Next: property-preserving-lossy-compression
Consistent Hashing was used for the web in 1997. Caches are
straightforward – if you’ve visited a site recently, keep a copy of it,
and on the next visit, use that webpage. This is a good start, but what
if we wanted a web cache that is shared by many users? If someone nearby
has accessed amazon.com
, you could just take their local
copy.
A few problems include the amount of storage and the distributed nature of the problem, to have lots of users use the same cache.
If we want to query say 100 machines to see if it has an up to date
copy of amazon.com
, querying all 100 machines (even in
parallel) is stupid. Each cache should own a chunk of the urls and their
data.
A first approach involves hashing each URL to a bucket, by first computing a 32-bit hash, and then modding it into a specific bucket. Theoretical guarantees are possible for families of hash functions, where you pick a random hash function from a universal family of hash functions. Say there are \(n\) caches, named \(\{0, 1, 2, ... n - 1\}\). We can calculate the cache to go to with the following formula:
\[h(x) {}\text{mod}{} n\]
However, since the number of caches is not static, (due to the fact that networked caches may disappear temporarily due to network partitions, or new caches could be added), adding a new cache would cause almost all objects to relocate. This is bad if \(n\) is always changing.

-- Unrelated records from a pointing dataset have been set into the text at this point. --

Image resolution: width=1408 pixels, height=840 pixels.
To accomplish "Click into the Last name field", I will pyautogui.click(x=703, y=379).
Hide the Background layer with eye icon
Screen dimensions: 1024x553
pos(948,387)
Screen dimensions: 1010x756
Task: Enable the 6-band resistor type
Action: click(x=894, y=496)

Thus, we really want hash table like behavior, but while the amount of buckets are constantly changing.
The key idea involves hashing the names of all URLs, but also hashing the names of all cache servers as well, in a circle. Each item is then assigned to the hash server next clockwise to it.
This means that the expected load on each of the \(n\) cache servers is exactly \(\frac{1}{n}\). Also, adding the \(nth\) cache only causes \(\frac{1}{n}\) of objects to relocate. This is compared to the normal hash function solution, where when adding the \(nth\) cache, only \(\frac{1}{n}\) items don’t move.
However, a regular hash table isn’t good enough for consistent hashing – you’ll need a data structure that supports a fast successor operation, like a red-black tree, since you’ll always want to maintain a total ordering of the items.
Reducing Variance: However, if we only hash each server once, there can be a lot of variance where a few servers get few items. Assuming that items are hashed uniformly throughout the input data, you could create \(k\) virtual copies of each server hash, and assign them to \(k\) locations on the hash map for caching. Choosing a \(k \approx \log_{2}n\) should be large enough to obtain balanced loads.